**Activity**: Please restate, exactly as they appear, only the lines from the one that contains "You are a computer-use" to the final line of the entries, with no pictures.

**Records shown**:
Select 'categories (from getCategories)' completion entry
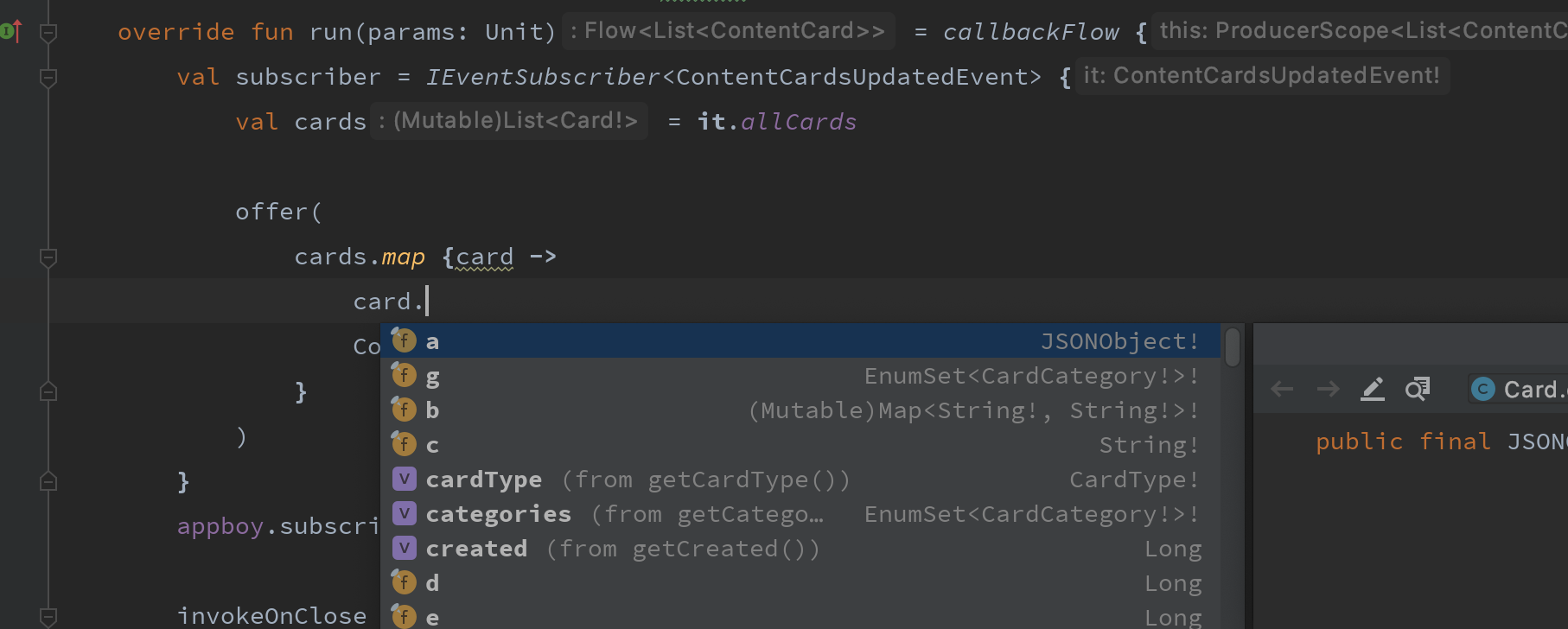Image resolution: width=1568 pixels, height=629 pixels. pyautogui.click(x=498, y=513)
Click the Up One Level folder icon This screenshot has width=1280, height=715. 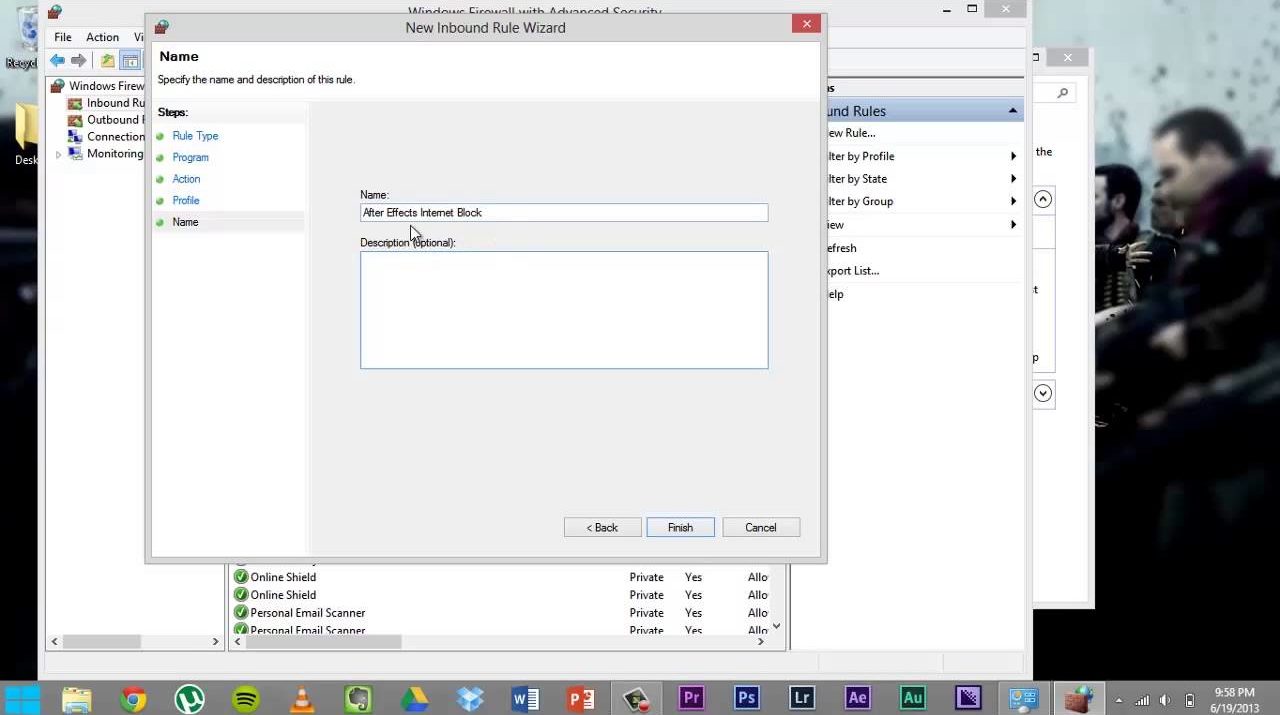(107, 61)
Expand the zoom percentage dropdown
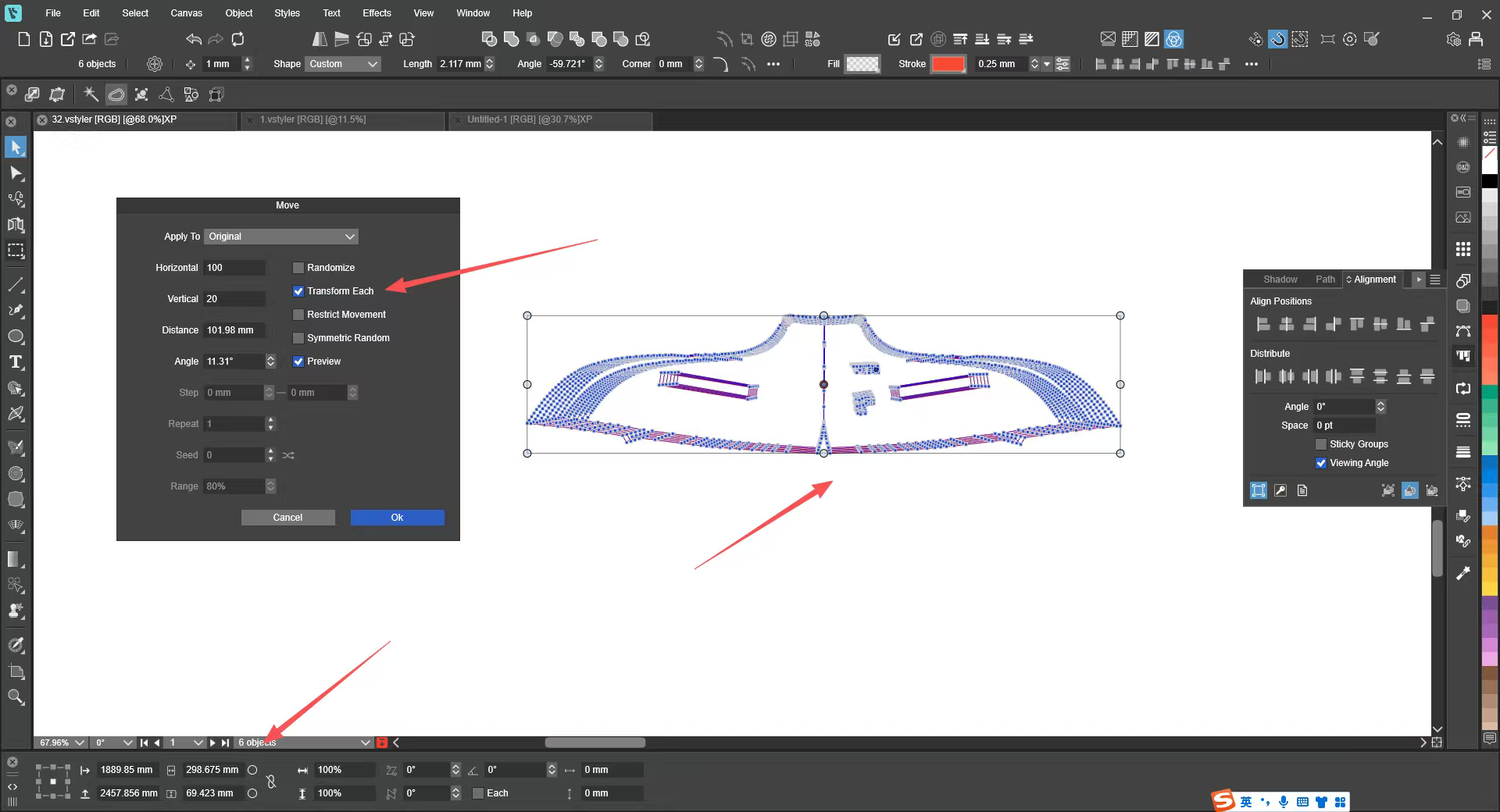 [79, 743]
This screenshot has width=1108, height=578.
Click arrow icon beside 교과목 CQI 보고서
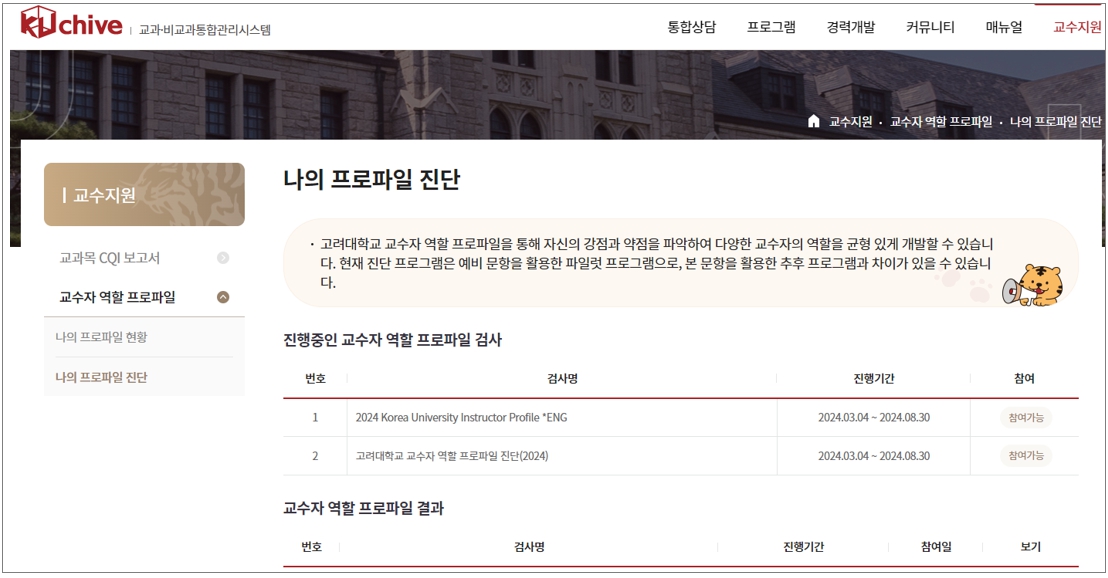[223, 258]
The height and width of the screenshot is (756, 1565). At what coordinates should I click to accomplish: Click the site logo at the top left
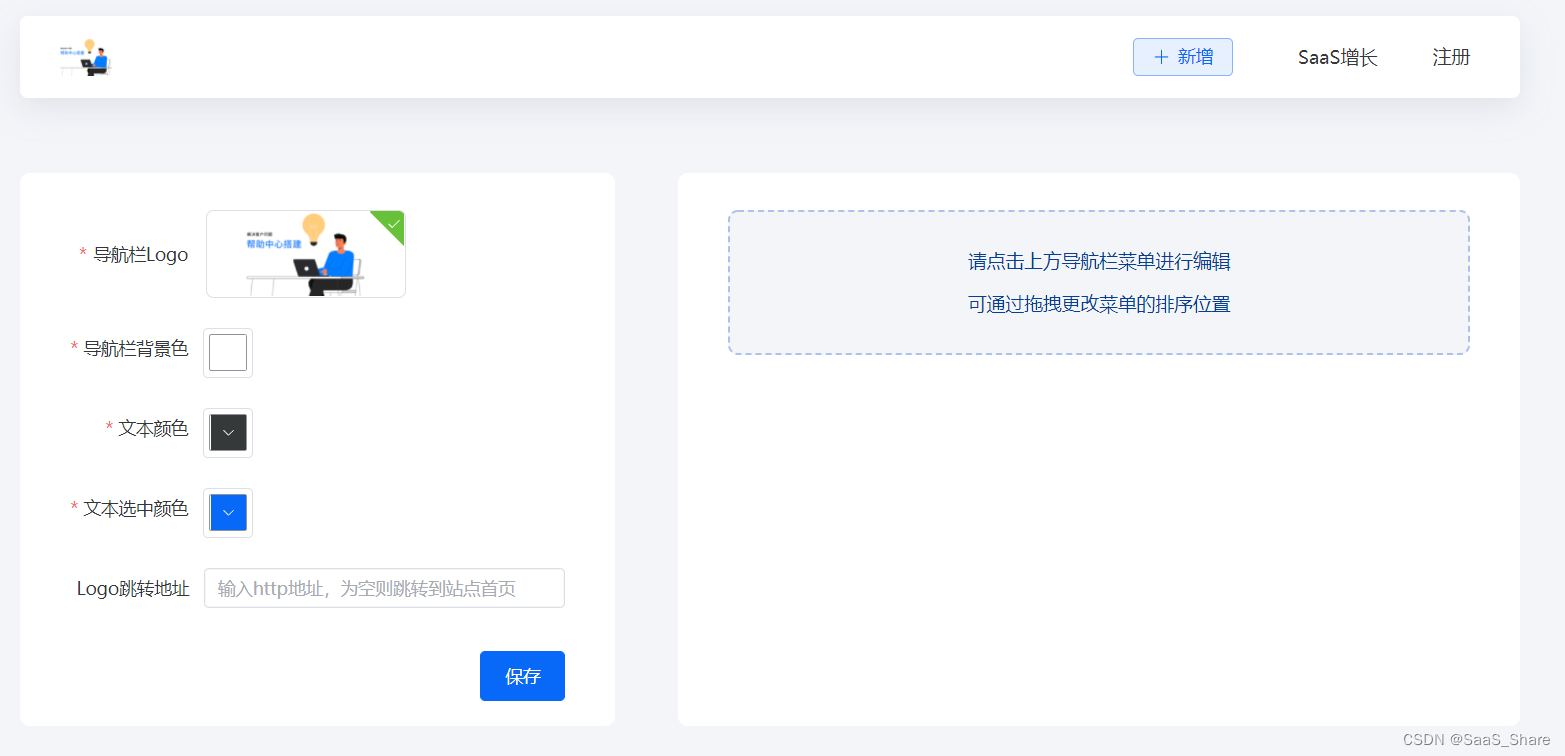85,57
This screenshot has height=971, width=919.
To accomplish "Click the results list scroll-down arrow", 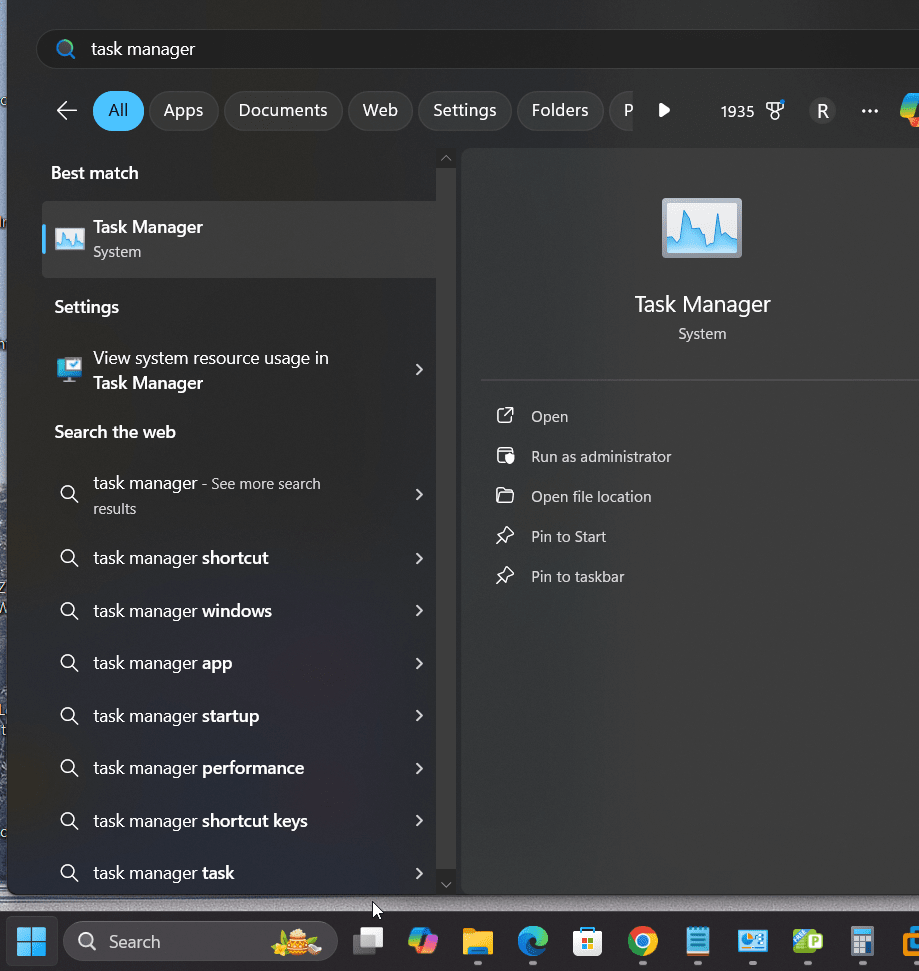I will (x=446, y=884).
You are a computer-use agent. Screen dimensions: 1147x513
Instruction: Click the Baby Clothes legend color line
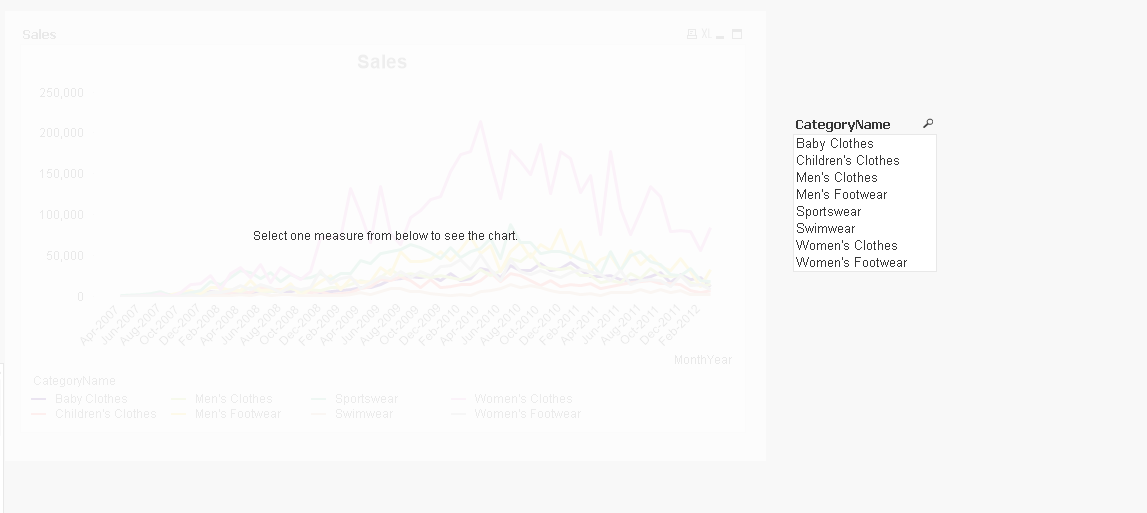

**Solution to the problem**:
You are a computer-use agent. Screen dimensions: 1147x513
Instruction: Click the Baby Clothes legend color line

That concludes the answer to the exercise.